5.3 Afwijken van de bouwregels
Het bevoegd gezag kan een omgevingsvergunning verlenen voor het afwijken van het bepaalde in artikel 5 lid 1 voor het toekennen of splitsen van het monumentale en/of karakteristieke hoofdgebouw in één of meerdere (zorg)woningen, mits:
  1. dit noodzakelijk is voor het behoud van het gebouw;
  2. voldoende parkeergelegenheid aanwezig is op eigen terrein;
  3. geen onevenredige aantasting plaatsvindt van in de omgeving aanwezige functies en waarden;
  4. geen onevenredige aantasting plaatsvindt van de belangen van eigenaren en gebruikers van omliggende gronden;
  5. de waarden van het complex Buitenplaats waaronder cultuurhistorische en/of monumentale waarden niet worden aangetast;
  6. ten aanzien van de bovengenoemde aspecten dient advies te worden gevraagd aan een terzake deskundige.
5.4 Specifieke gebruiksregels
 
5.4.1 Strijdig gebruik
Onder verboden gebruik wordt in ieder geval verstaan een gebruik van gronden ten behoeve van opslag van materialen en goederen.

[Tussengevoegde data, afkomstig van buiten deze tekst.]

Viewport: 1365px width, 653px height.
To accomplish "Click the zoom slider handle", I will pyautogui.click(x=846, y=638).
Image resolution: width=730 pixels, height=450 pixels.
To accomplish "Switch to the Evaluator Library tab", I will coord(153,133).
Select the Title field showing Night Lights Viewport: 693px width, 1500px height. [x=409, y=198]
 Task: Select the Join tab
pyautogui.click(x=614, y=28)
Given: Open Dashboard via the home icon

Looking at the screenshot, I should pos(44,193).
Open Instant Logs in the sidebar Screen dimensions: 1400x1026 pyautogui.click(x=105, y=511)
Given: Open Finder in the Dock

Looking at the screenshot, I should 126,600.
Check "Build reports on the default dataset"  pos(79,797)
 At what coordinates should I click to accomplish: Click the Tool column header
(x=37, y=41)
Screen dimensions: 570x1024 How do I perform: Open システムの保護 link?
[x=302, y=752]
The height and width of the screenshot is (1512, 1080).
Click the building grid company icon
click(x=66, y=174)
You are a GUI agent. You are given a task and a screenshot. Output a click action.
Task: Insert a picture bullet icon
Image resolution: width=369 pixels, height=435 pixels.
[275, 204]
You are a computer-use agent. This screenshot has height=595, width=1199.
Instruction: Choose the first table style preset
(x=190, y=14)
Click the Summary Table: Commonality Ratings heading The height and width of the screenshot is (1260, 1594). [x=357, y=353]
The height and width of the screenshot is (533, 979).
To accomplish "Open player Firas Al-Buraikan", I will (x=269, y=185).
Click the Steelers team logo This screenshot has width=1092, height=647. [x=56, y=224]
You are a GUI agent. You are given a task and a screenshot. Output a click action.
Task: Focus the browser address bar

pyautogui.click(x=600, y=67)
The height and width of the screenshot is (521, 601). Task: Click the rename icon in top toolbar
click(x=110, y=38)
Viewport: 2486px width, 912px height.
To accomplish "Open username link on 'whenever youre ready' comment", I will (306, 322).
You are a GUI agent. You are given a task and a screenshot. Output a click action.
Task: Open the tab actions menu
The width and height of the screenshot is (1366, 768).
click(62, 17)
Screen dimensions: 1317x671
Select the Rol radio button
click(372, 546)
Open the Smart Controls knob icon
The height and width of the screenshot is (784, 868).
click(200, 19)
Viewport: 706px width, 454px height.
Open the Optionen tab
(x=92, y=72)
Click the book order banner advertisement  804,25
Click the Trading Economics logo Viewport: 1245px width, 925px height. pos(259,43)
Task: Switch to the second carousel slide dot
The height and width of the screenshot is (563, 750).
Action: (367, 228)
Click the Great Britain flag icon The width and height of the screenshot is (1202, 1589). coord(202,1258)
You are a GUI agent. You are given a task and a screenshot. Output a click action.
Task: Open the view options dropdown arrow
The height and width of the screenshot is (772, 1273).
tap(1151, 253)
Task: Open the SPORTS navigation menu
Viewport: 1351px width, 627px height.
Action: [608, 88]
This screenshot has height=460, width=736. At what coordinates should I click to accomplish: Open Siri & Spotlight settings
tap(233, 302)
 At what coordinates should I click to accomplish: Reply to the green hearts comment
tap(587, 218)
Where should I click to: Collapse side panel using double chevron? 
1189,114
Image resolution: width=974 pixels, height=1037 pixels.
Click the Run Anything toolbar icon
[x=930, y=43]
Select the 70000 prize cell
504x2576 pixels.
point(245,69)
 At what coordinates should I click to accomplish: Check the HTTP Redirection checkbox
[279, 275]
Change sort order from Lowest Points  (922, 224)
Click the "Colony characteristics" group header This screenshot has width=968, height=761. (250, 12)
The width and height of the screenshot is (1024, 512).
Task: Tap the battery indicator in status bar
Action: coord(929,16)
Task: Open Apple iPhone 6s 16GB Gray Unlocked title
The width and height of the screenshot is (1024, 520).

5.4.2 Aan huis verbonden beroepen en bedrijven
Gebruik van ruimten in het hoofdgebouw en bijbehorende bouwwerken ten behoeve van een beroep of bedrijf aan huis wordt als gebruik in overeenstemming met de bestemming aangemerkt, voor zover wordt voldaan aan de volgende voorwaarden:
  1. het vloeroppervlak in gebruik voor een beroep of bedrijf aan huis mag niet meer dan 33% bedragen van het gezamenlijke vloeroppervlak van het hoofdgebouw en bijbehorende bouwwerken met een maximum van 80 m².
  2. het gebruik mag geen grote verkeersaantrekkende werking hebben en nadelige invloed hebben op de normale afwikkeling van het verkeer, waaronder parkeren.
  3. er mag geen horeca, geen seksinrichting, geen koeriers of (personen)vervoers-bedrijf, geen kinderdagverblijf en geen detailhandel plaatsvinden, met uitzondering van functionele ondergeschikte en niet zelfstandige detailhandel.
  4. het beroep of de activiteit dient alleen door de bewoner(s) te worden uitgeoefend. Op het betreffende adres is het te werk stellen van personeel dat niet woonachtig is op het betreffende adres en geen onderdeel uitmaakt van het huishouden, niet toegestaan.
  5. het gebruik mag geen afbreuk doen aan de gebruiksmogelijkheden van aangrenzende gronden en bouwwerken.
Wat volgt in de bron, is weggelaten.